Download URL options

Set LICENSE_DOWNLOAD_URL in .env.local to one of:
# GitHub private release tarball — buyer redirects to a signed asset URL
LICENSE_DOWNLOAD_URL=https://api.github.com/repos/you/private/tarball/v1.0.0?token={key}

# S3 / R2 signed URL — generate at deploy, rotate per release
LICENSE_DOWNLOAD_URL=https://r2.example.com/vibestrap-v1.0.0.zip?sig={key}

# Gumroad-style invite link — pass the key as the invite parameter
LICENSE_DOWNLOAD_URL=https://gumroad.com/d/your-product?invite={key}
The {key} placeholder is encodeURIComponent’d so it’s safe in any URL position.

Verify it works

  1. Run a test purchase in Stripe test mode.
  2. Tail your Postgres logs / pnpm db:studio and confirm a new row in license with key = lic_..., the right userId, and matching paymentId.
  3. Visit /settings/licenses as the buyer — the license should be listed.
  4. Click “Download”. You should land on whatever LICENSE_DOWNLOAD_URL points at (or a plaintext message if it’s unset).
  5. Refresh the settings page — downloadCount is now 1.
  6. Re-trigger the same Stripe webhook.
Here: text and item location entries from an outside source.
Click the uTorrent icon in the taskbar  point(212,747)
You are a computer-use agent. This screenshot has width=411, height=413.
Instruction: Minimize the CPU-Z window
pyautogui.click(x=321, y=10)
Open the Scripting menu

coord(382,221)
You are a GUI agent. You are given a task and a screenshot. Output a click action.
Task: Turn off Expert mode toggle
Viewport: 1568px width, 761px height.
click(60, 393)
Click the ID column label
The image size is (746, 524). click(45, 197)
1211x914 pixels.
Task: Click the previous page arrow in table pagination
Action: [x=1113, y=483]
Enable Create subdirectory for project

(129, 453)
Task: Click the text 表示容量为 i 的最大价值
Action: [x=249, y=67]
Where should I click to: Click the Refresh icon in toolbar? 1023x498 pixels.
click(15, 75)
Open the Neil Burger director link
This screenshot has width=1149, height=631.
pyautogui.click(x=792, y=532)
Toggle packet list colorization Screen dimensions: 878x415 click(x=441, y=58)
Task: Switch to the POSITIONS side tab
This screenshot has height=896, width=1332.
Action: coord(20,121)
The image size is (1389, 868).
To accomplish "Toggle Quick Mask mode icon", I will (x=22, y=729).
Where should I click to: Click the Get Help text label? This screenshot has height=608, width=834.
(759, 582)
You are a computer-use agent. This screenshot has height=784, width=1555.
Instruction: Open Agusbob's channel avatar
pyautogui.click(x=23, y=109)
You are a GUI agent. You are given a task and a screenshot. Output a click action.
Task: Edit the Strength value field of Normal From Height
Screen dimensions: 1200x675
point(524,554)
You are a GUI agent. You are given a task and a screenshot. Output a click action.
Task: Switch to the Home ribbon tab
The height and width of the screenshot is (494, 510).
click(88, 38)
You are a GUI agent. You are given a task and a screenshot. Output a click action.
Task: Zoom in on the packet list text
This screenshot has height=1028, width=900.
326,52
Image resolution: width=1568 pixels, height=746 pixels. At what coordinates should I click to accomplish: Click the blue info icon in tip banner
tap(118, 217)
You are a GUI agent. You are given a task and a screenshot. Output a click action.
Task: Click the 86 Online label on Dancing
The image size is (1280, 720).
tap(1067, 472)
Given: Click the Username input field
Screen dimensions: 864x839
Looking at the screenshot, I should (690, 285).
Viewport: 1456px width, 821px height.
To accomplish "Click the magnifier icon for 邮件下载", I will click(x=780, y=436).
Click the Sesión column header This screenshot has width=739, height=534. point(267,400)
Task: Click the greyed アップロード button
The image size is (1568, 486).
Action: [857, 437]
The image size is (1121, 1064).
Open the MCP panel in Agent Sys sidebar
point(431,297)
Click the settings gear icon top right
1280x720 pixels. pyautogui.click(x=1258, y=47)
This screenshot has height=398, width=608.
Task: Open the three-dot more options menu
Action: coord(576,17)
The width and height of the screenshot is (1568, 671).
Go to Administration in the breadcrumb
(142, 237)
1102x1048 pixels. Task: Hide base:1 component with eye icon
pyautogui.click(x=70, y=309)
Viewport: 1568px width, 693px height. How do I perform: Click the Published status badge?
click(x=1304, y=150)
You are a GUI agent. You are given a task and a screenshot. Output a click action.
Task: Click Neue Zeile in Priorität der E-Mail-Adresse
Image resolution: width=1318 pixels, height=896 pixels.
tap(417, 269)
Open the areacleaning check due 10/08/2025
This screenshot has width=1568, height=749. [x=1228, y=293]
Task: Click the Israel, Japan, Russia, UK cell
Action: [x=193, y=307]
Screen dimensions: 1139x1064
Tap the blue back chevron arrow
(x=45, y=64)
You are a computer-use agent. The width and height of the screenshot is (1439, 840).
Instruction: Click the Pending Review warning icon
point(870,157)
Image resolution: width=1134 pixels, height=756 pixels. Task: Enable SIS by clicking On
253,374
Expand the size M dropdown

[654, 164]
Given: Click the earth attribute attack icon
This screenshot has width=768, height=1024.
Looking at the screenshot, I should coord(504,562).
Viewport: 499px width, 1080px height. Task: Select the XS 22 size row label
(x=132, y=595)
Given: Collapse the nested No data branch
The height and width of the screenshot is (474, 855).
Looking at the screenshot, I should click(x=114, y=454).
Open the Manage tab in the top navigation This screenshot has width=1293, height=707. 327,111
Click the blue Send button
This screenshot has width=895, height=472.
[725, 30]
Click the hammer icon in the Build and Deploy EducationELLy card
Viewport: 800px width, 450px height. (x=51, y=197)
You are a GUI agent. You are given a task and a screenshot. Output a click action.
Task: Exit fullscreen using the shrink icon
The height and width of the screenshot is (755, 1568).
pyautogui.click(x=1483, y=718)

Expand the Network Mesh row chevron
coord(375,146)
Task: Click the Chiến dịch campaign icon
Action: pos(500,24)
Confirm no duplicate license is created (idempotency check).

Common pitfalls

  1. LICENSE_DOWNLOAD_URL unset. The endpoint falls back to a plaintext message asking the buyer to contact support. Useful for dev, embarrassing in prod. Set it before you take real money.
  2. productId doesn’t match siteConfig.product.id. dispatchLicense short-circuits when the scene isn’t siteConfig.product.id (or the legacy 'vibestrap-lifetime'). If you change the product slug in config, either update existing payments or add an alias in dispatchLicense.
  3. Refunds don’t auto-revoke licenses. Stripe sending charge.refunded doesn’t delete the license row. Handle it in your business logic — soft- delete the license, expire the key, or trust your customers (most indie hackers do).
  4. Forgot the {key} placeholder. If your URL doesn’t contain {key}, the upstream system has no way to authenticate the buyer. Always include it unless you’re using a single shared download link (in which case why issue keys at all).
  5. Sharing a key works if both users are logged in. The endpoint checks row.userId === session.user.id, so a shared key only works for the original buyer. But account sharing defeats this — accept it as a known limitation or layer in IP / device fingerprinting.